Jennifer Watson Schumacher is an associate professor of German and Scandinavian literature at the University of Wisconsin–Milwaukee. This book grew out of a course she taught at the university called German Milwaukee and was inspired by her German students who so enthusiastically embrace their own German heritage and the city of Milwaukee. Nineteen students collected the material for this book and put their hearts and souls into its creation.
Entertainment in Early Milwaukee
What did early Milwaukeeans do to have fun and relax? This book answers that question, covering pop culture from the mid-1800s up to 1950, from the earliest tavern stages hosting traditional German plays and musicals, to the large traveling circus acts that arrived via the railroad, to the beer gardens, nickelodeons, and old grand cinemas that dominated the city’s landscape during the first half of the 20th century. In its heyday, Milwaukee had several classic amusement parks with roller coasters, fun houses, water rides, and more. The first movie was shown in Milwaukee in 1896, and by 1920, there were nearly 100 buildings dedicated to motion pictures. And it was two Milwaukee businessmen who discovered the great Charlie Chaplin and also produced the 1915 epic Birth of a Nation.
Larry Widen, author of seven books and numerous articles on Milwaukee history, brings to life the city where all this activity took place, with over 200 vintage images and postcards in Entertainment in Early Milwaukee. Widen, a member of the Milwaukee County Historical Society and the Wisconsin State Historical Society, owns and operates the Times Cinema, a 1935 art deco movie theater near downtown Milwaukee.
Under MKE
Photographer Robert Burns takes you on a journey underneath the city of Milwaukee, Wisconsin. Darkness, light, and the industrial beauty of underground drainage systems come together in captivating color photographs. 52 pages of glorious Milwaukee drains
I Heart MKE T-Shirt
You love your city and want to let everyone know. We all do! Unfortunately, yelling “I Love Milwaukee” everywhere you go makes people think you’re crazy and pushes friends away. Get your friends back. Stop the stares. Let our shirt do the ‘yelling’ for you.
The Original. You love your city, now show it
This shirt is fashion fit (slightly fitted), 100% preshrunk cotton and soft. Very Soft.
I (sham)ROCK MKE T-Shirt
Are you Irish? Want to pretend you are? Need something to wear for St Patrick’s Day? Maybe you just really like green? Whatever the case may be we have a shirt for you!

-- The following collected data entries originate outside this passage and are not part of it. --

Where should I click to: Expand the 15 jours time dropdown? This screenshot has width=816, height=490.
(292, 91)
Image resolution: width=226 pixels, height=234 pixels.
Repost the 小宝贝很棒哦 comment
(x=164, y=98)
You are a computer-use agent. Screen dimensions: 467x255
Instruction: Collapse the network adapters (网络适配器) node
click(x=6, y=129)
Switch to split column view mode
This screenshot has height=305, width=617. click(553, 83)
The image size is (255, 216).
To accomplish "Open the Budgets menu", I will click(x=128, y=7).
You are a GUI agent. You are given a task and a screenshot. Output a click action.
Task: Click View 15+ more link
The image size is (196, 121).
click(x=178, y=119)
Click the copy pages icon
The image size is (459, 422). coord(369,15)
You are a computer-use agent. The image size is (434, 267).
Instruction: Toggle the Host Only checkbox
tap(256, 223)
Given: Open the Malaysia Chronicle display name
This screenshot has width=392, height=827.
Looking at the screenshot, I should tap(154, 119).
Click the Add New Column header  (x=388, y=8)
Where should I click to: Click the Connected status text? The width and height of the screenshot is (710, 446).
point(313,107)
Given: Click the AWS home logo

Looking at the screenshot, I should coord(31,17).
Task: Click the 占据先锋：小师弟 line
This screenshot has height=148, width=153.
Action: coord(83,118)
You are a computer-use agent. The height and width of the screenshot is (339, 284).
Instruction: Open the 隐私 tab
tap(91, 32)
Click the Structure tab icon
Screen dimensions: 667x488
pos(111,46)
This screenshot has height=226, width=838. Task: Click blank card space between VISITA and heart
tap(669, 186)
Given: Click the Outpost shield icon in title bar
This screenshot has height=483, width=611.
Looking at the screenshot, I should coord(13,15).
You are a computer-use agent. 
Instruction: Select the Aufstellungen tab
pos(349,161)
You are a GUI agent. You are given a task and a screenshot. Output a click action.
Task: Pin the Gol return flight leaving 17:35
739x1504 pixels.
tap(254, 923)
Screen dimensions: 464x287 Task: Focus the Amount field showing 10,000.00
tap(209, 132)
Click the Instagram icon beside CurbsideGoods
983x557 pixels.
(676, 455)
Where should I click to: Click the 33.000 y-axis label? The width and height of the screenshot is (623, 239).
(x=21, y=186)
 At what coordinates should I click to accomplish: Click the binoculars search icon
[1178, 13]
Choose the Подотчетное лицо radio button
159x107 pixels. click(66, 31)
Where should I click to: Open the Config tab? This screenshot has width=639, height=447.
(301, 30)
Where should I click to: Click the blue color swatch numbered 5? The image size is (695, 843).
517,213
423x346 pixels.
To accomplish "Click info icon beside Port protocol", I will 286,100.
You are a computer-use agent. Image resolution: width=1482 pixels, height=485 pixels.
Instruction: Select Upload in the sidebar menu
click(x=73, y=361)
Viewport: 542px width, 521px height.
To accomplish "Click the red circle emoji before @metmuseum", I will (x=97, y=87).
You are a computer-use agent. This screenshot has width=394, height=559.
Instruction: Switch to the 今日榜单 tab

We present “I (sham)ROCK MKE.” Also available in white.
Celebrate in style!
This t-shirts is fashion fit (slightly fitted), 100% preshrunk cotton and soft. Very Soft.
Milwaukee Home T-Shirt
For those who LOVE this city and call MILWAUKEE HOME.
- American Apparel
- Men’s/Unisex
- Made in USA
- 100% Cotton
Urban Wilderness: Exploring a Metropolitan Watershed
Milwaukee Home Hoodie
For those who LOVE this city and call MILWAUKEE HOME.
- Charcoal Grey
- Hanes Ultimate Cotton PrintPro
- Men’s
- 65% Cotton 35% Polyester
Made in Milwaukee T-shirt
Made in Milwaukee is a cultural advocacy group dedicated to the exposure, growth, and advancement of the local art, music, and business community. Our mission is to provide the people of Milwaukee of all ages an opportunity to connect, learn, and grow with the creative culture of Milwaukee.
Milwaukee Skyline T-shirt
Represent Milwaukee around the World with Enfiniti’s line of designer products.
- Fabrics: U.S.A. Cotton & Polyester Blend.